Ensina Antonio Cândido que Machado de Assis soube ver e aproveitar meticulosamente os acertos de nosso romance romântico, de resto tão fraco, redimensionando e solucionando problemas armados por autores como Martins Pena, Manuel Antônio de Almeida, Joaquim Manoel de Macedo, José de Alencar, sem prejuízo da influência de Lawrence Sterne.
Como Flaubert, seu contemporâneo na França, Machado havia estudado seus predecessores, testado suas situações ficcionais, racionalizado seus procedimentos, mas a modificação (em Memórias Póstumas de Brás Cubas) que desloca todo o resto é a incorporação do narrador humorístico de Tristam Shandy (1). Segundo R. Schwarz, o resultado é extraordinário, sobretudo como revelação de dimensões profundas da sociedade brasileira. Por isso, não é exagero considerar Machado como um artista do mesmo nível que Flaubert, que, também servindo-se da tradição do romance francês e aparando os excessos em Stendhal e Balzac, realizou em sua pureza o ideal da prosa narrativa moderna.
No que se refere à literatura universal, a posição de Machado não é tão “central” quanto a de Flaubert. Como não é sua língua, já que o francês carrega uma tradição talvez milenar de pensamento e de exercício do idioma. Mas, precisamente por suas “desvantagens”, Machado de Assis é absolutamente genial.
Contudo, o Mestre adverte que o importante é uma literatura média, feita por muitos escritores médios. Porque o gênio surge até no deserto do Saara, num oásis pode surgir um Homero e fazer uma Odisséia. O gênio é uma coisa, a literatura é outra coisa, isto é, um processo histórico de natureza estética, que se define pela interrelação das pessoas que a praticam, que criam uma certa mentalidade e estabelecem uma certa tradição.

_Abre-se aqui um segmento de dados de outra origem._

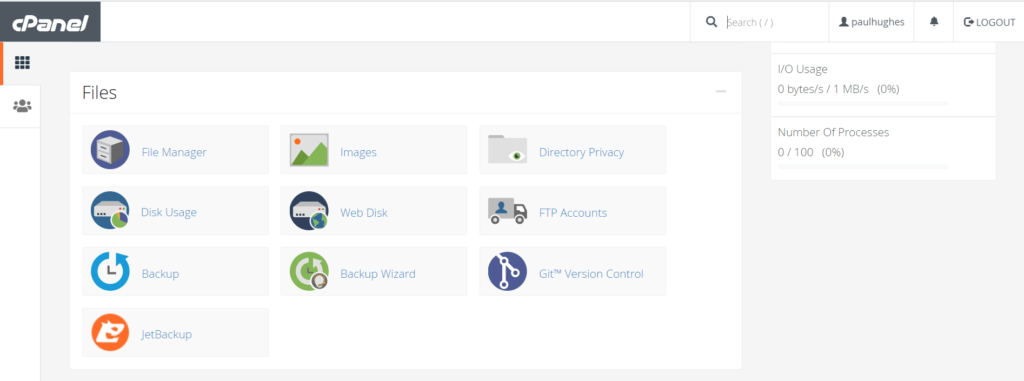Focus the Search input field
The width and height of the screenshot is (1024, 381).
click(x=775, y=22)
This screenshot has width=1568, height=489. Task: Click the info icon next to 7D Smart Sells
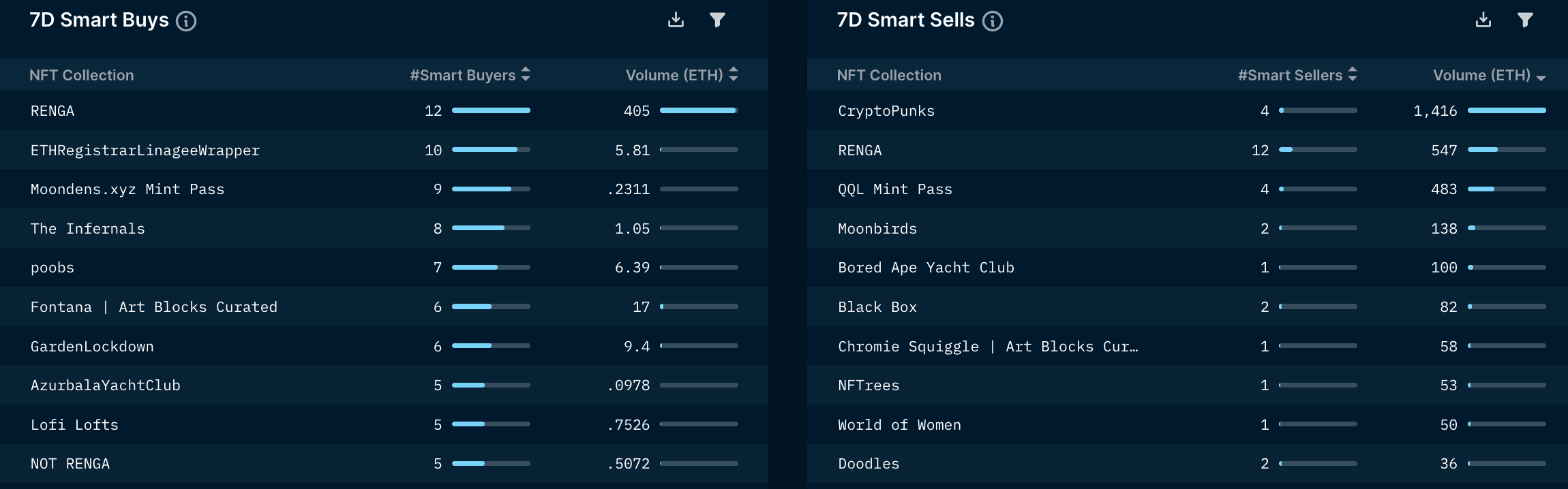pos(993,20)
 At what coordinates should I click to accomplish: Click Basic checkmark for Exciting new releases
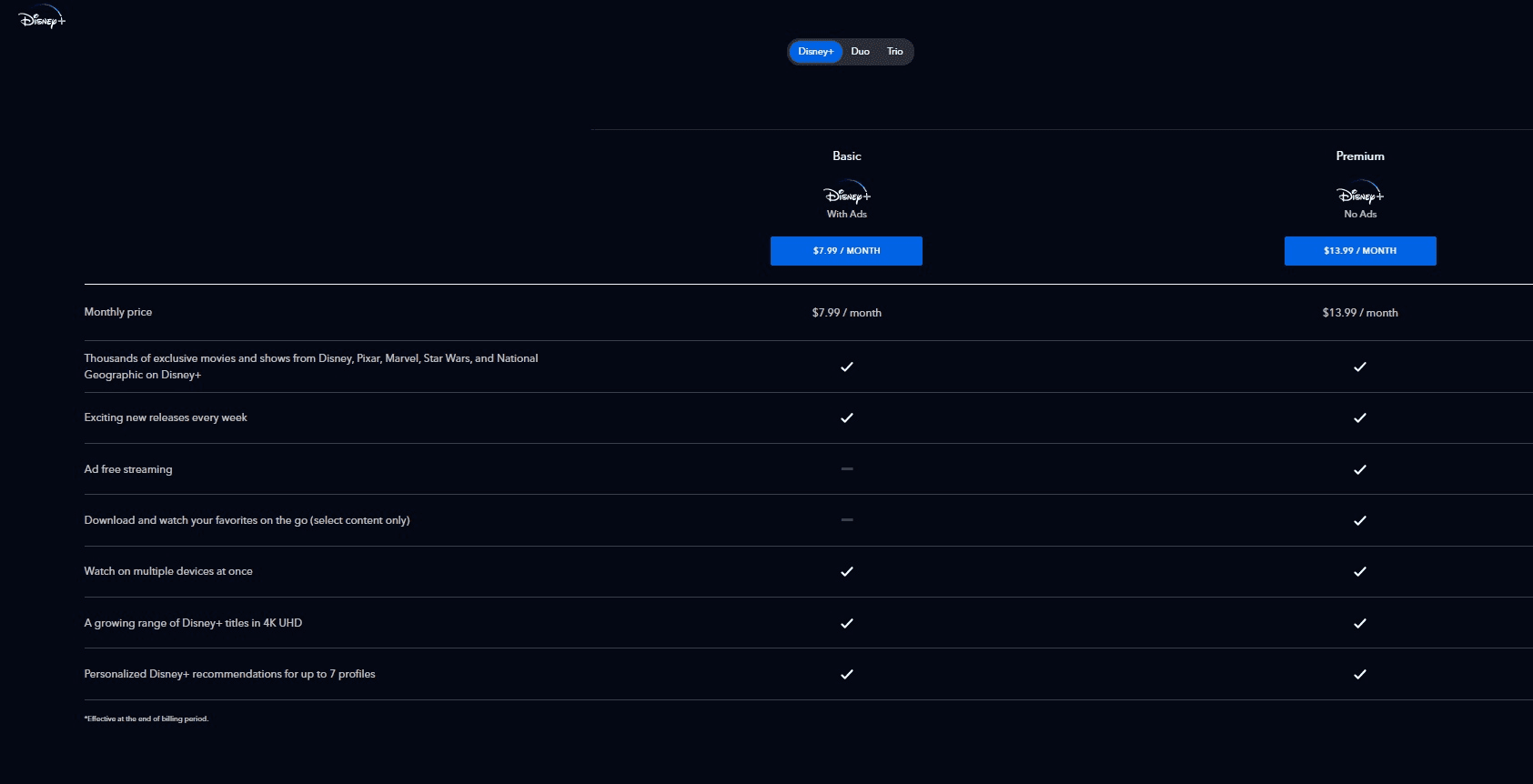point(846,417)
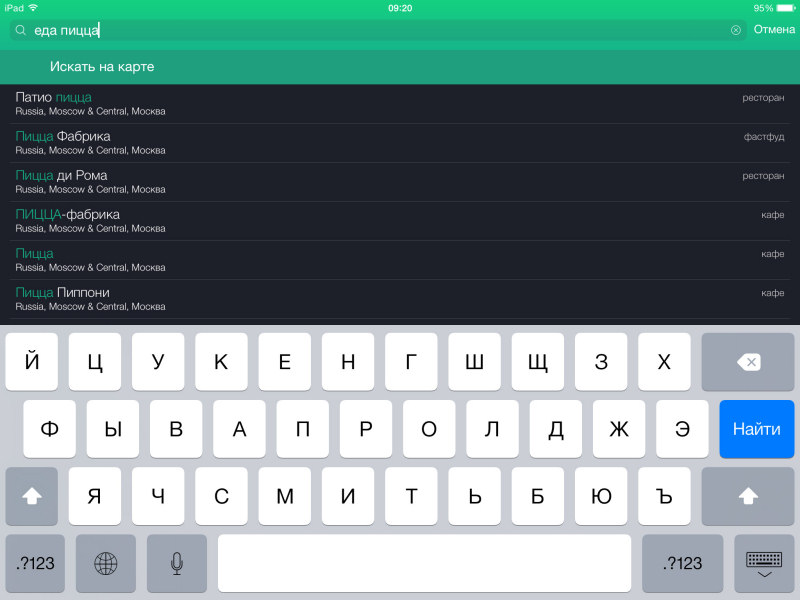Switch to numbers with right .?123 key
The width and height of the screenshot is (800, 600).
pos(682,563)
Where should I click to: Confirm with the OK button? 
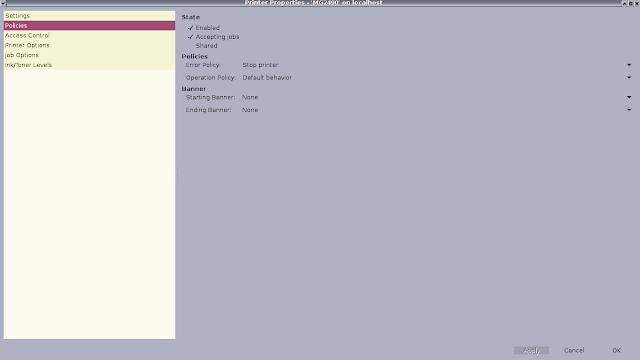[x=616, y=350]
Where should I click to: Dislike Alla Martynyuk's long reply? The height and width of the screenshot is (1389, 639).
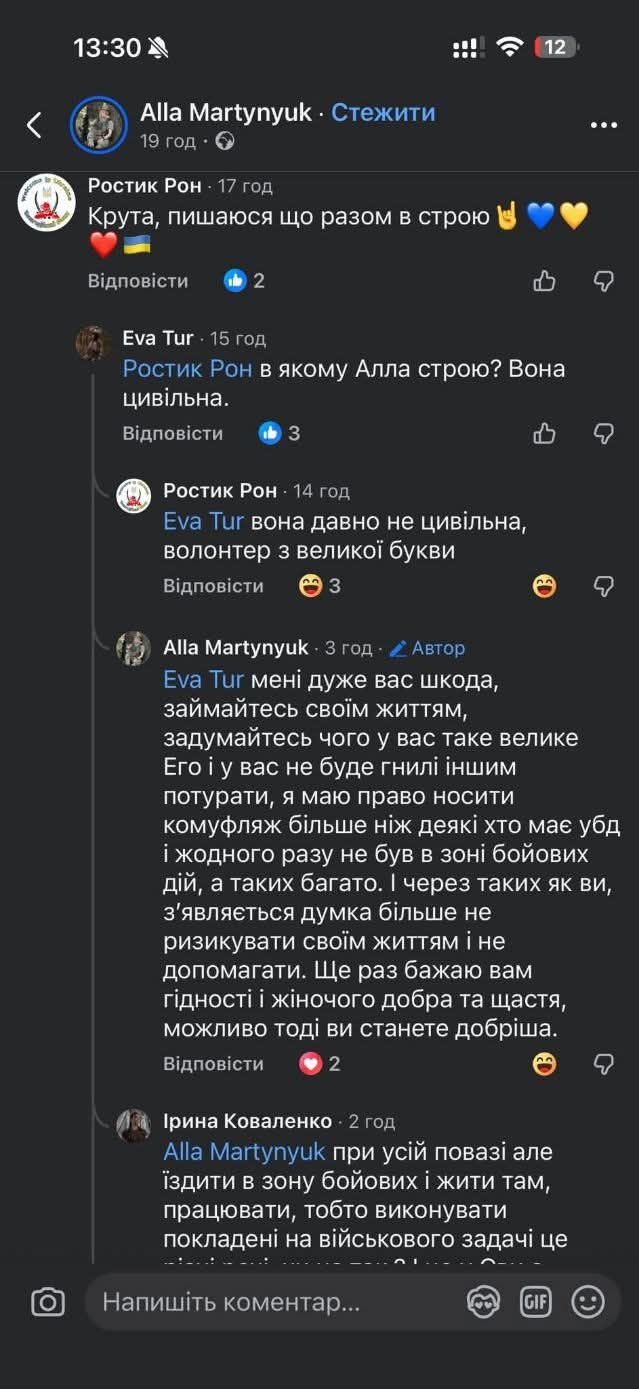coord(603,1064)
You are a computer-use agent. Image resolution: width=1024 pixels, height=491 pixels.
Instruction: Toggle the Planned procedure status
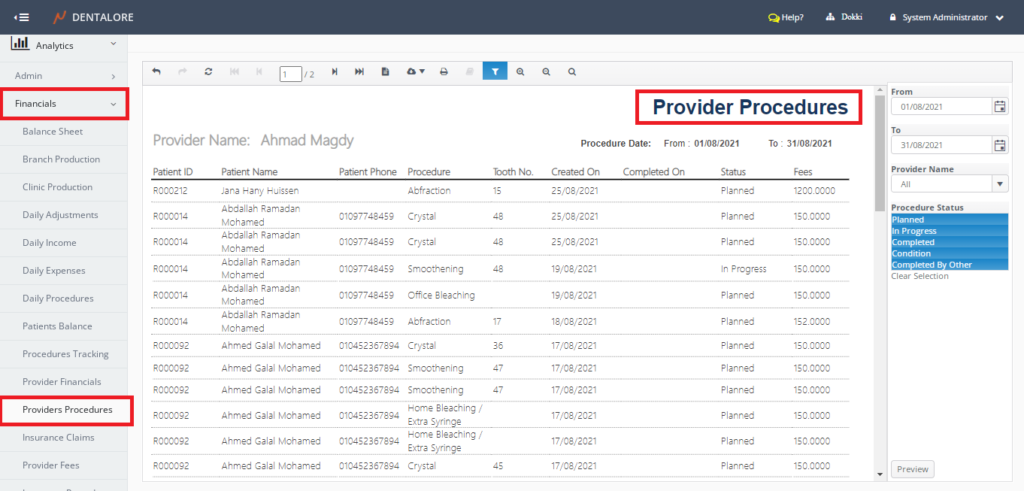coord(948,220)
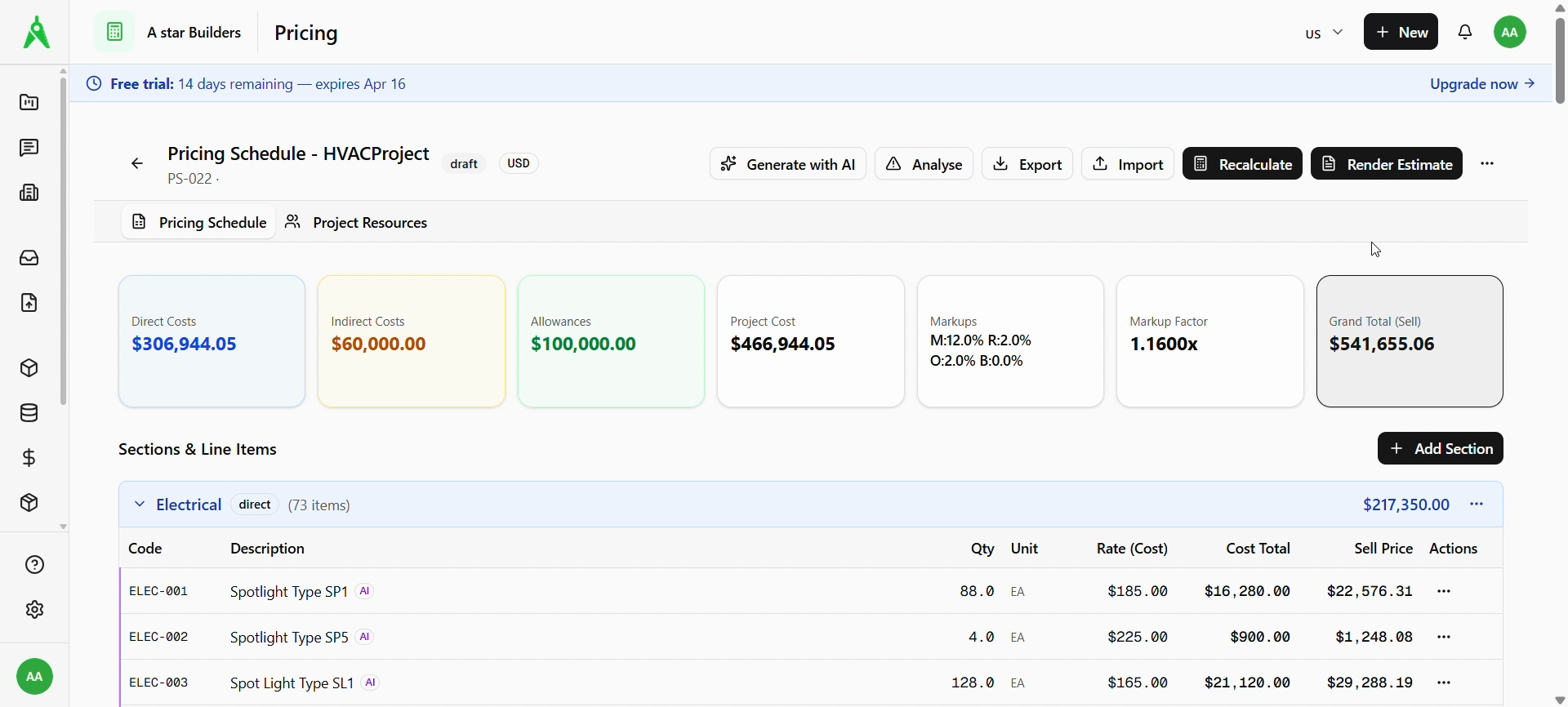Image resolution: width=1568 pixels, height=707 pixels.
Task: Open the chat messages sidebar icon
Action: click(29, 148)
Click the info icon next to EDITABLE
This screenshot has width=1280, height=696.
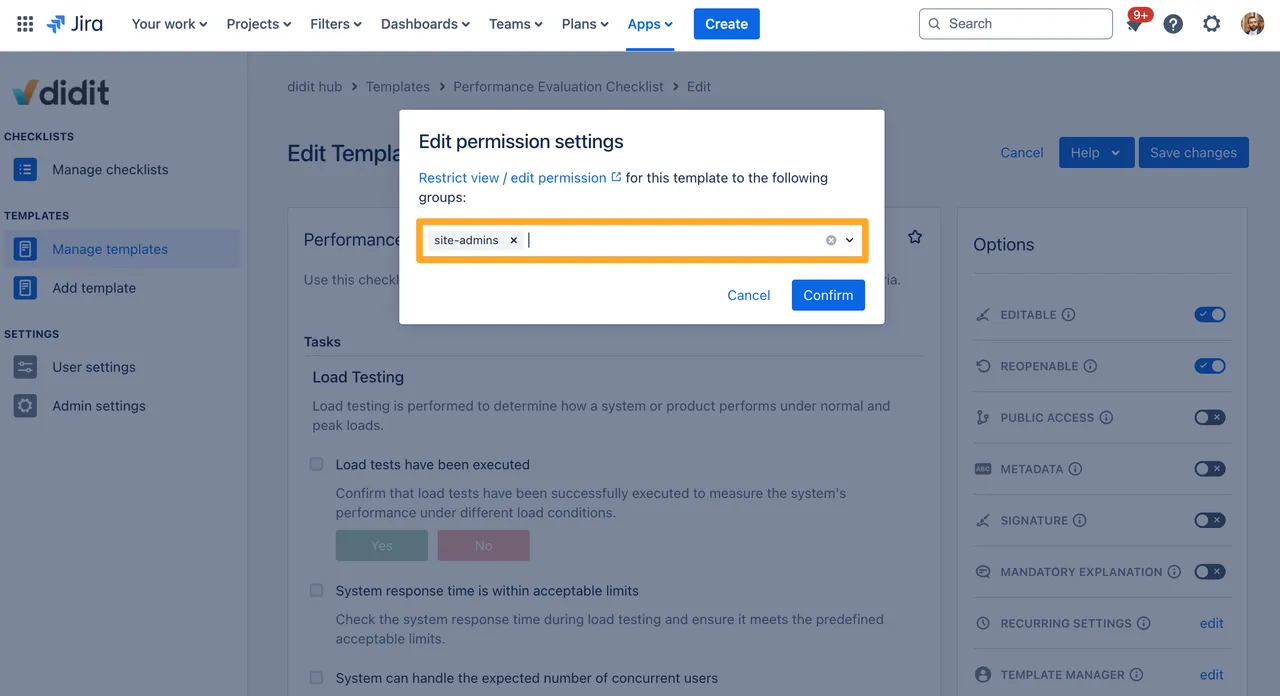tap(1068, 315)
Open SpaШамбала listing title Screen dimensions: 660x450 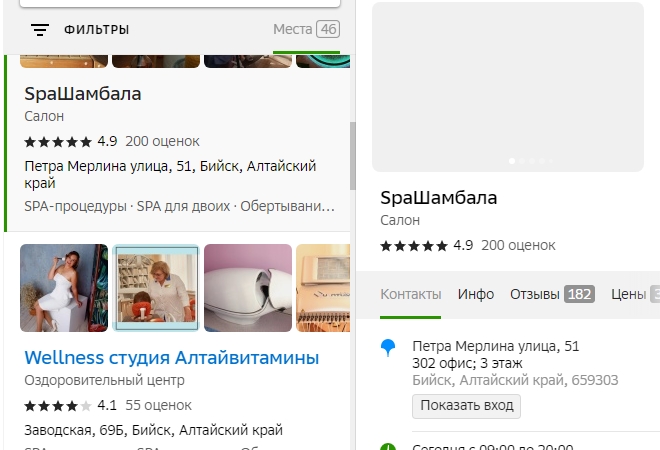click(83, 94)
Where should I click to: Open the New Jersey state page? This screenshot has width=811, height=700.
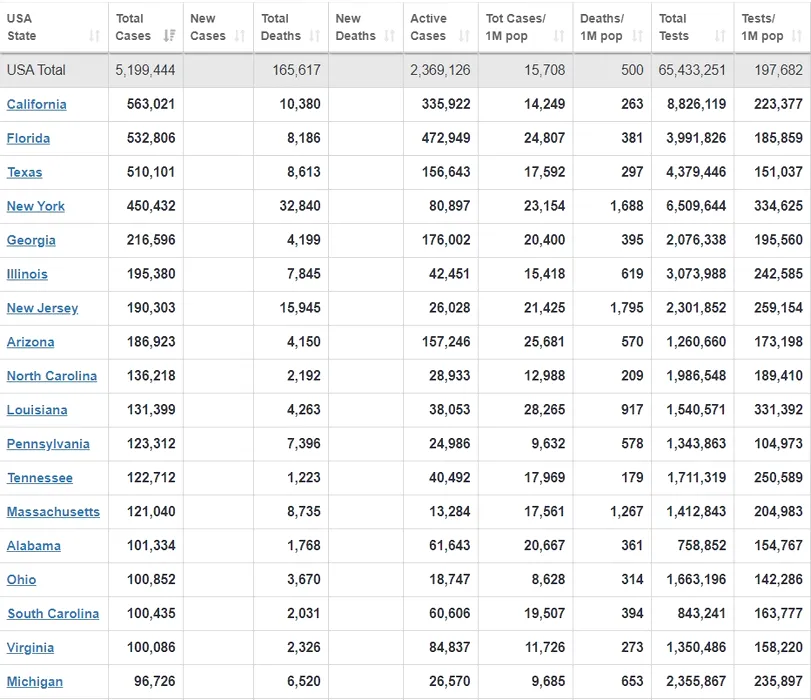pos(42,309)
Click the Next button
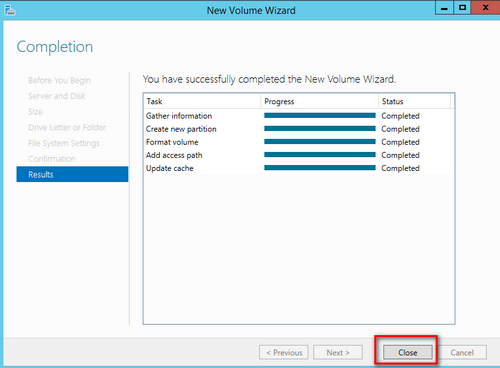This screenshot has width=500, height=368. [x=338, y=352]

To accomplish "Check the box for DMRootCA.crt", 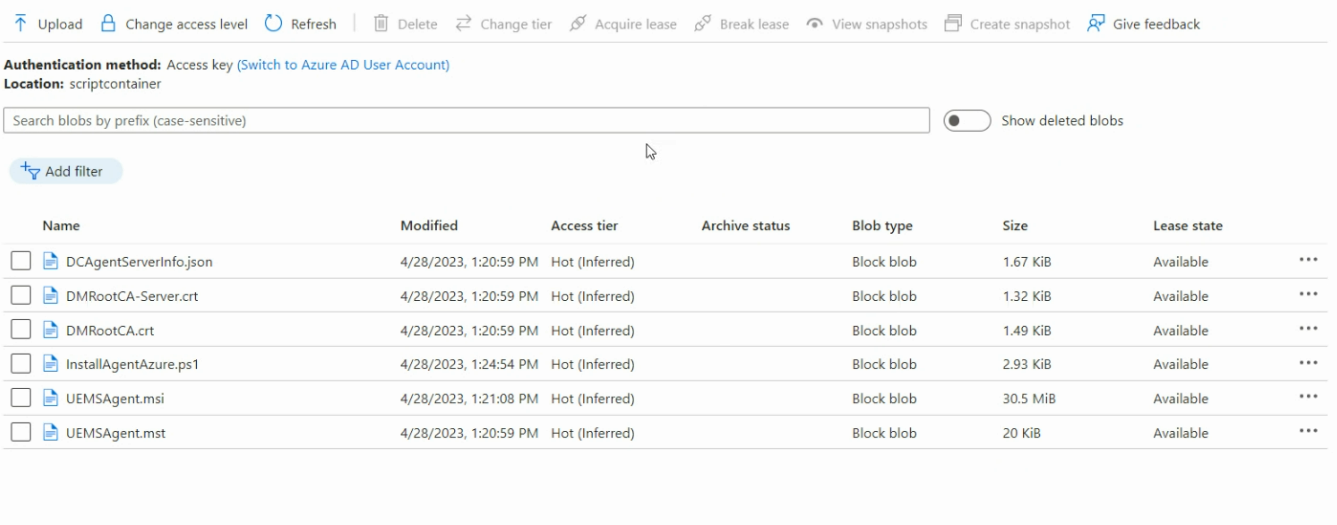I will (21, 331).
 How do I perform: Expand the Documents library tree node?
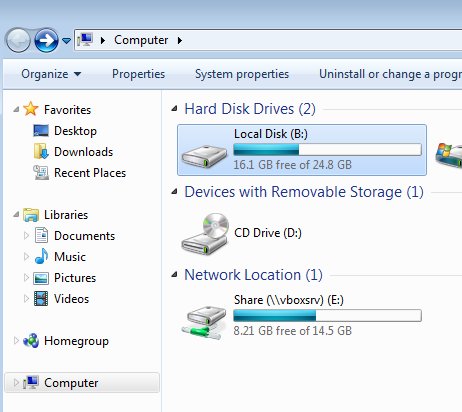(x=26, y=236)
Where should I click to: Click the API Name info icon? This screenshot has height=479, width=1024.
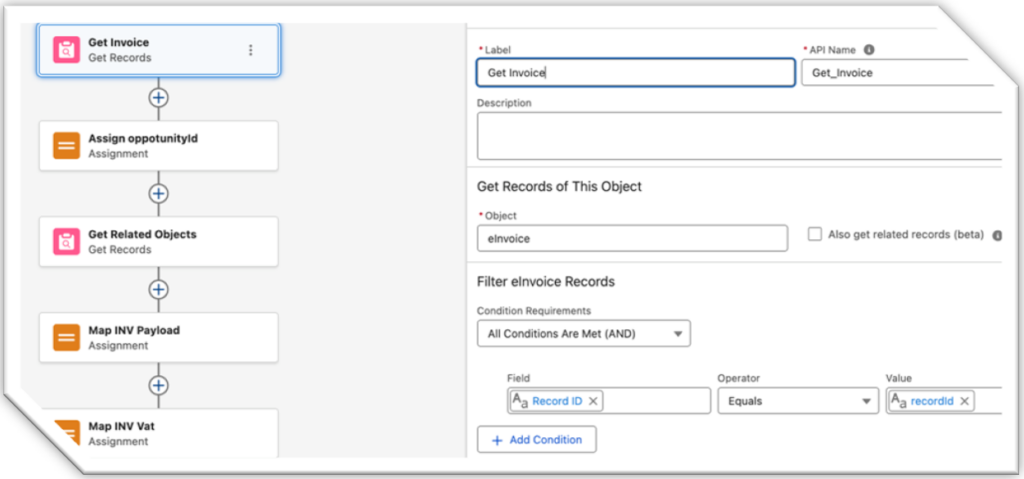[869, 49]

Quando acontece isso, a literatura está constituída.
Assim, Antonio Cândido foi como o sacerdote nas cerimônias de iniciação: levou-me pela mão até o limiar dos mistérios (para o iniciante, a visada crítica tem algo de profundamente misterioso) e retirou-me a venda dos olhos.
(1) A vida e as opiniões de Tristam Shandy foi a fundamental obra publicada ainda no século XVIII pelo irlandês Laurence Sterne, que morreu em Londres em 1768.